“The longer we dwell on our misfortunes, the greater is their power to harm us.”~Voltaire
Have you ever noticed that sometimes something bad, or at least undesirable, happens and you let it roll right off, as if it doesn’t seem to have any effect on you? And then sometimes something undesirable happens, and it stays with you and ruins your day (and your mood, and your outcomes)? What’s the difference? Is it only that at one time you choose to let it go, and at another you stew in it? Is it that simple?
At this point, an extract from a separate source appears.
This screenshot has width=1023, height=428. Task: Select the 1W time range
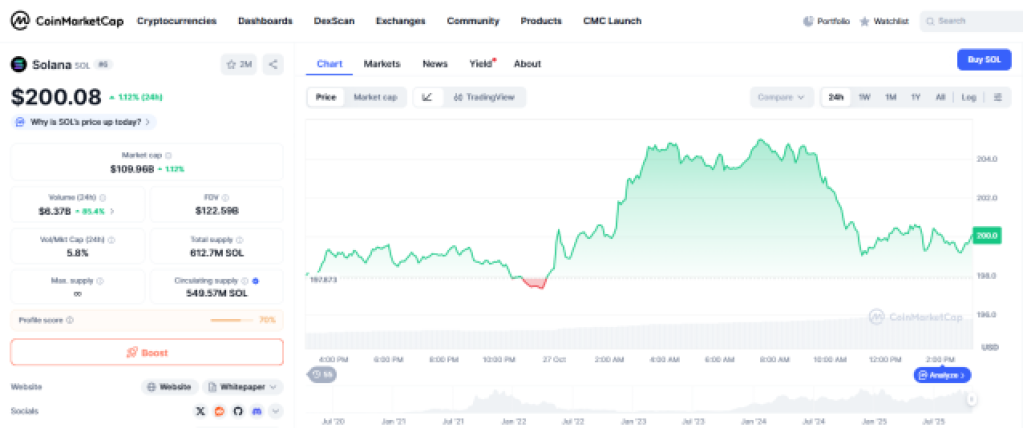[x=864, y=97]
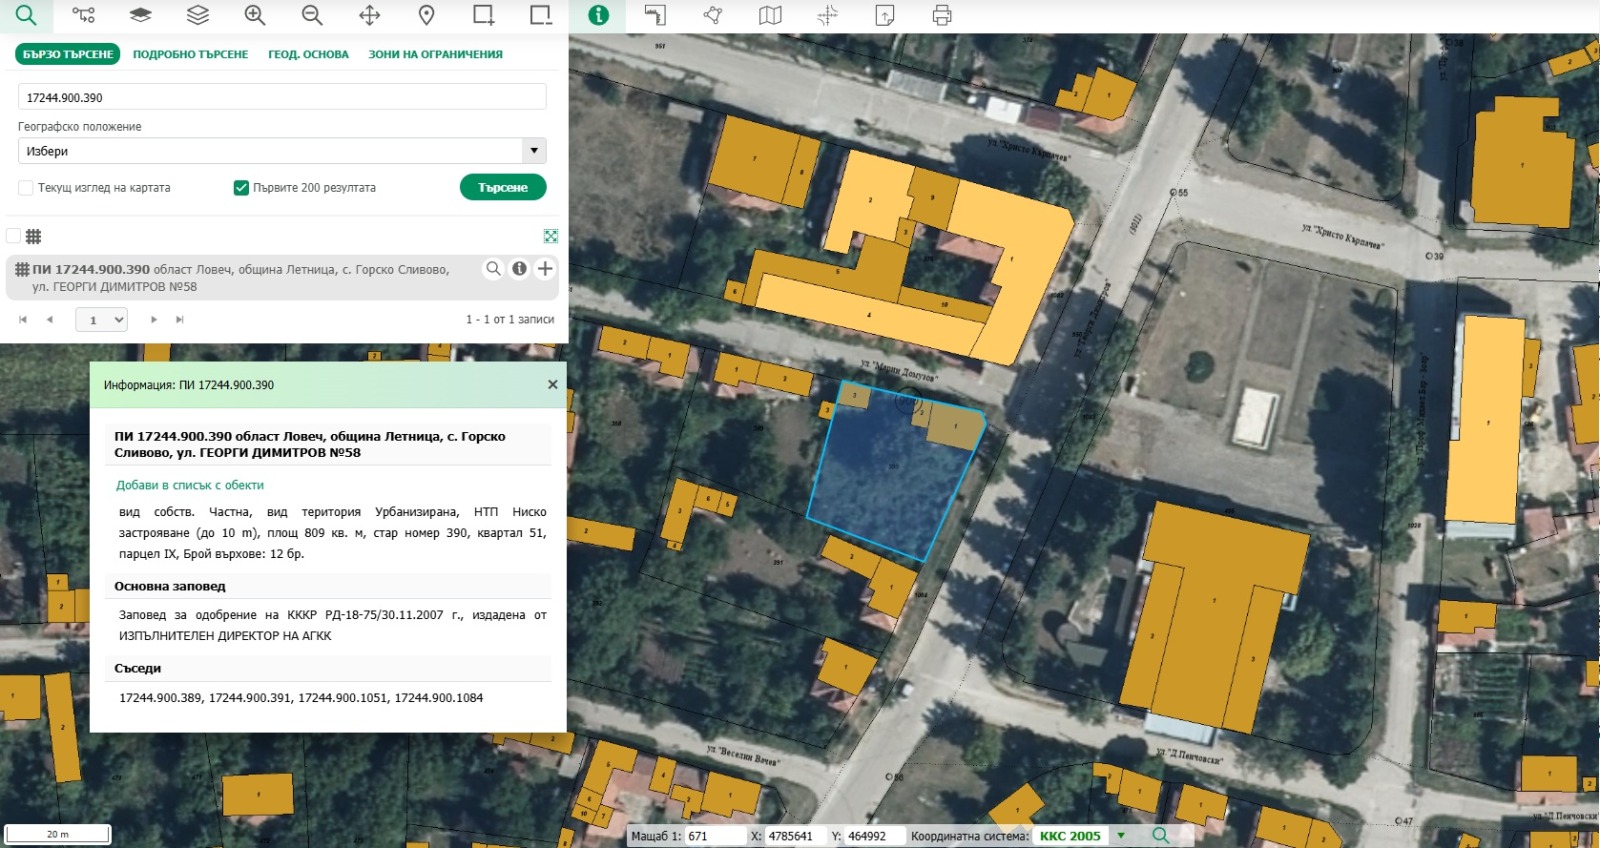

I think sometimes it is. I’ve noticed it in my own experience, as well as that of my clients, friends, and family – when we find the ability to let go of our misfortunes, to not dwell on them, they generally have less negative impact in our lives. When we hold our misfortunes dear, when we revisit them and tell others about them and dwell on them endlessly, we are more affected. It’s as if we hand over our power to them.
I think that might be what it is – that we give away our power. And then we feel powerless. When often the truth is that we have a choice as to whether or not we allow our misfortunes to have such power over us. We have a choice, as always, about what we focus on, what we notice, what we tell ourselves, and where we put our attention.
Just today I had something unwanted happen to me. Something really unwanted. I can feel it drain my energy and joy – as if there’s nothing left to be excited about or to feel good about. And even as my mind shouts out that there’s so much else going on, so many other things to focus on, so many better places to place my thoughts, I feel myself drawn to this negative thing. I could spend many hours there, lamenting my luck and wondering if it will “ever get better.”
Or, I can listen to the words of wisdom my mind is shouting and think about something else. Look for the things that are working well. And find a way to enjoy my day and the work in front of me (and the people and things I appreciate). I have the choice. To dwell less on my misfortune and thereby give it less power to harm me.
In what ways do you keep from dwelling on your misfortunes?